MP to target market for prostitution, human trafficking

By 
  • August 9, 2011

OTTAWA - Conservative MP Joy Smith plans to introduce five pieces of legislation to combat human trafficking, including a change in prostitution laws to punish men who buy sex, particularly from underage women.

“What I want to do is target the market,” she said.

Though the details of her legislation are embargoed, Smith said she likes the Nordic model that treats the women and children involved in prostitution as victims and criminalizes the men who buy sex or make money off exploiting prostitutes. Penalties could include fines and/or jail time.

The Nordic model was adopted after hard evidence showed the harms that developed in some countries that had tried legalizing prostitution, she said. Legalized prostitution leads to an increase in violence against women, increase in child rape and child pornography, and a rise in human trafficking, she said.

The Catholic Civil Rights League wrote an open letter July 12 to Smith commending her for her plans to combat prostitution in Canada.The League is part of a coalition intervening in an appeal of an Ontario court decision that struck Canada’s existing prostitution laws, the letter said. The coalition is the only group supporting the present Criminal Code provisions.  

“Our argument emphasized that opposition to prostitution is part of the widely shared moral inheritance of Canadians, not a fringe viewpoint held only by the religious,” said executive director Joanne McGarry.

While the current laws are not perfect, the League has intervened because they offer some protection for those who are coerced or exploited, she said.
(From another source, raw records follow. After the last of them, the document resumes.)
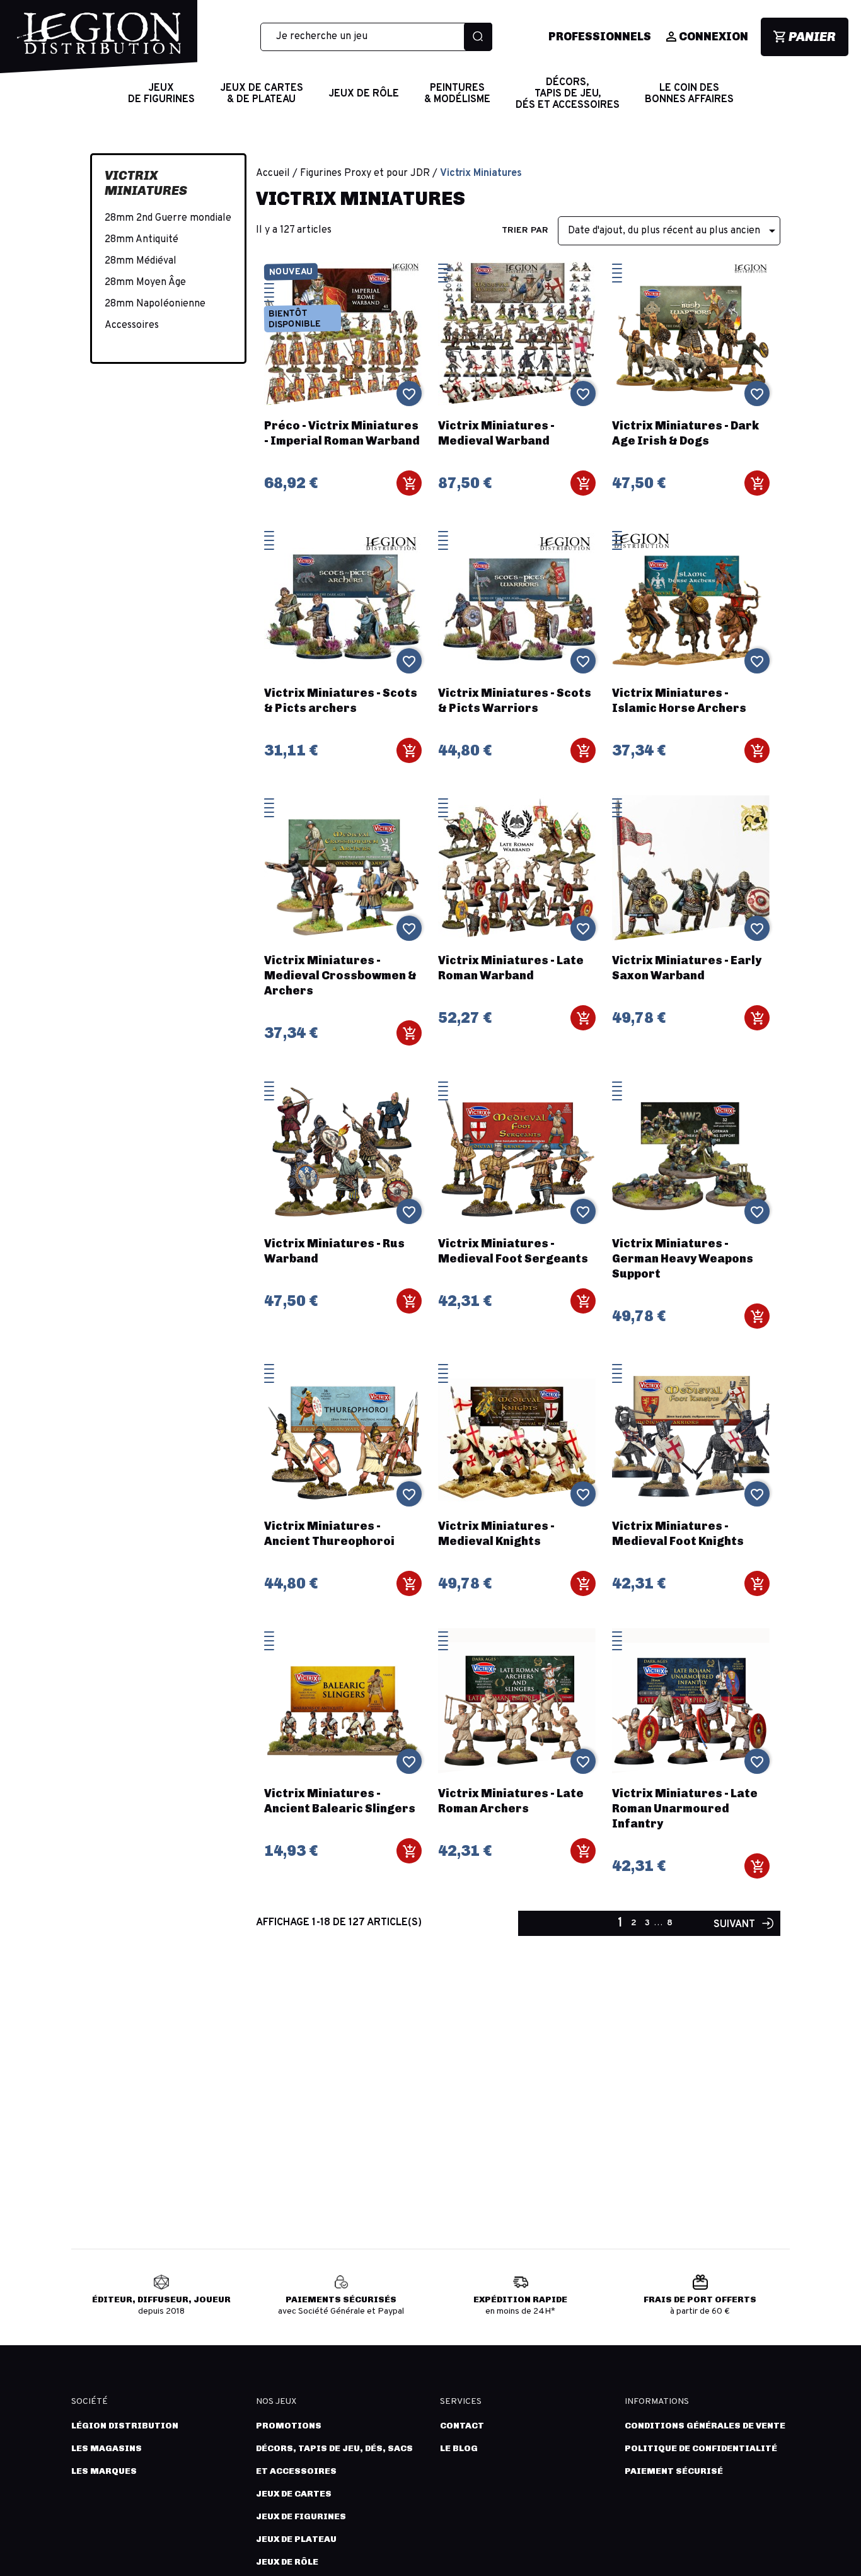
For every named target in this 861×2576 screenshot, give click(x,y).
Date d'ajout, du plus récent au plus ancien (674, 230)
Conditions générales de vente (705, 2425)
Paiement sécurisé (674, 2471)
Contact (462, 2425)
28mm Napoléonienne (155, 304)
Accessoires (132, 325)
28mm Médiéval (140, 261)
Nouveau (290, 271)
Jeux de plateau (296, 2539)
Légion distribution (124, 2425)
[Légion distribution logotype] (99, 43)
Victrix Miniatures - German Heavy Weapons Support (682, 1259)
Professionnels (599, 37)
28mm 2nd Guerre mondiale (168, 218)
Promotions (288, 2425)
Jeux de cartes (294, 2493)
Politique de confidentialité (701, 2448)
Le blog (459, 2448)
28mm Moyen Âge (145, 282)
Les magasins (106, 2448)
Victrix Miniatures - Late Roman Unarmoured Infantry (685, 1808)
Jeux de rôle (287, 2561)
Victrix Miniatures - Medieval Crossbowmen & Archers (340, 975)
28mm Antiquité (141, 239)
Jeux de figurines (301, 2516)
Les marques (104, 2471)
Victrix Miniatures (146, 183)
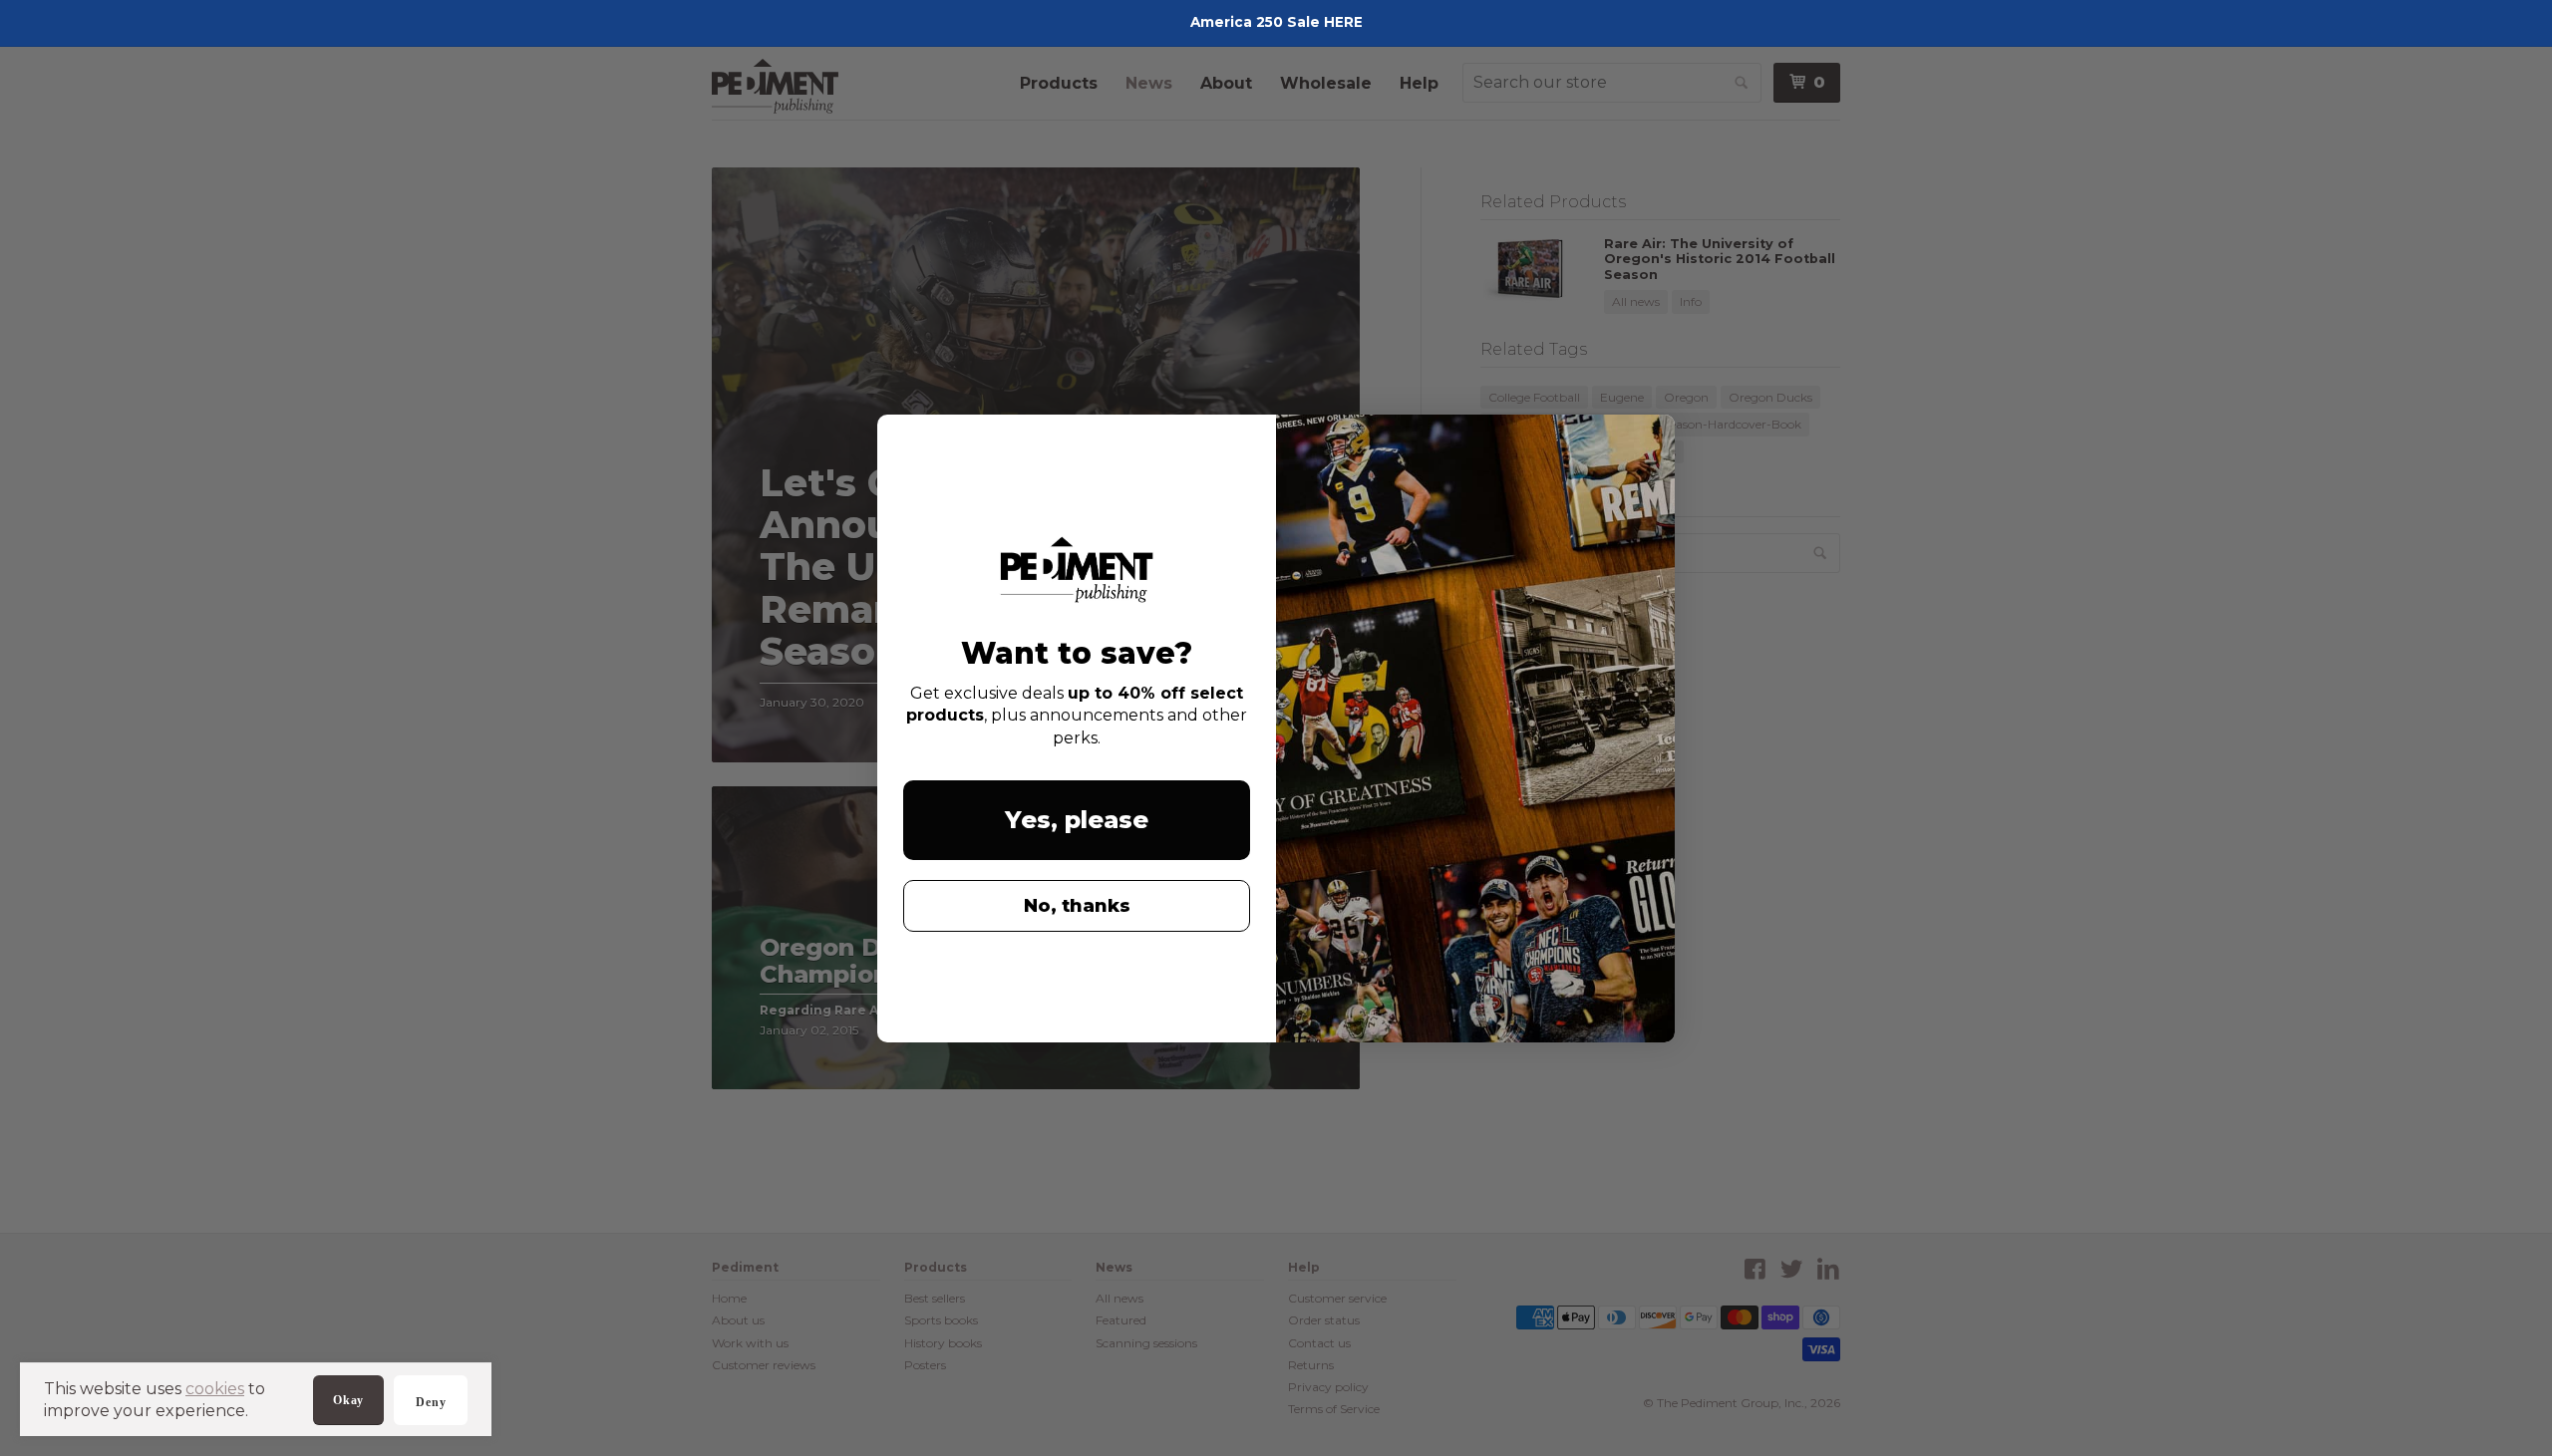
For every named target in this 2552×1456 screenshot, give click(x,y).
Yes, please (1076, 819)
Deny (431, 1402)
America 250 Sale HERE (1276, 22)
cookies (214, 1388)
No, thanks (1077, 906)
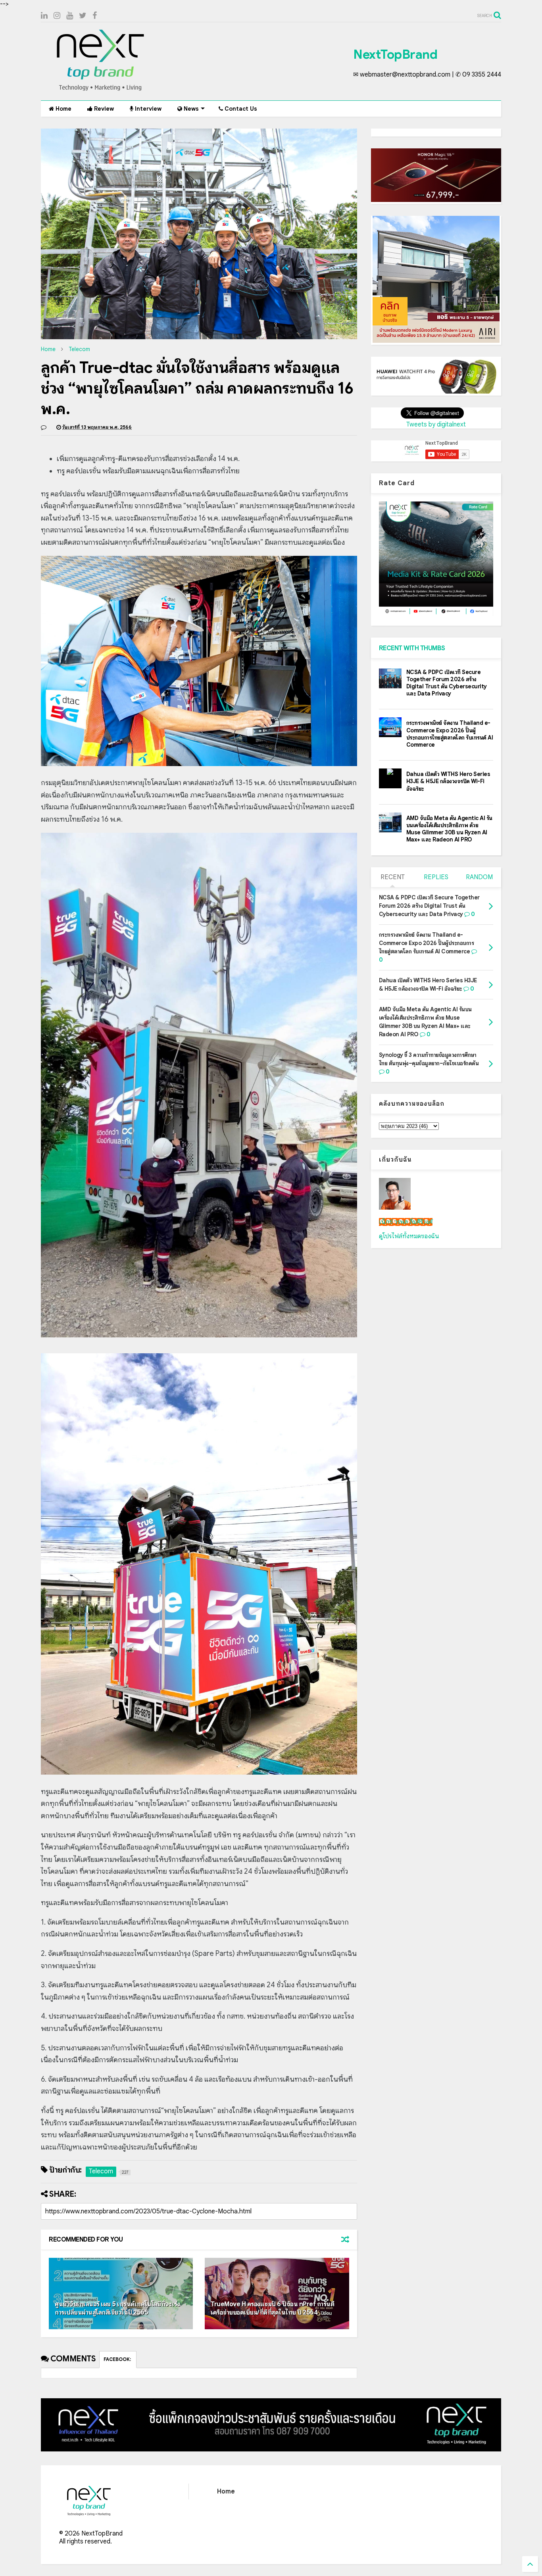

“Proposals such as yours are an important means of getting such social policy matters back into Parliament, and we commend you for it,” McGarry wrote.

Smith has spearheaded efforts to combat human trafficking in all its forms. Last year her private members’ bill that provided for mandatory minimum sentences for trafficking children under 18 passed into law. She has urged a national strategy involving education, law enforcement, prevention and rehabilitation of victims to combat the growing scourge of human trafficking that remains underreported and disproportionately affects aboriginal youth.

Smith wants to move on prostitution because she sees the use of prostitutes becoming normalized in Canada. She is concerned Canada could lose a generation of young people whose faith and trust in this country’s ability to protect them will be destroyed. She also wants to mount an educational campaign so young people and parents will be trained to protect themselves against the techniques of predators.

She finds efforts to normalize prostitution disturbing. It is disgusting to talk about the sex trade as if it is a profession like hairdressing, she said.  

“It is not normal to victimize children; in other circumstances it would be called child abuse.”

The “Johns,” the people who buy sex from young people, need to know they are exploiting children and engaging in child abuse, she said.  

"They need to be targeted and made aware of the terrible damage and hurt they are doing to women and children.”

Prostitution harms not only those who are forced into it, but hurts the customers’ wives and children and society in general, she said.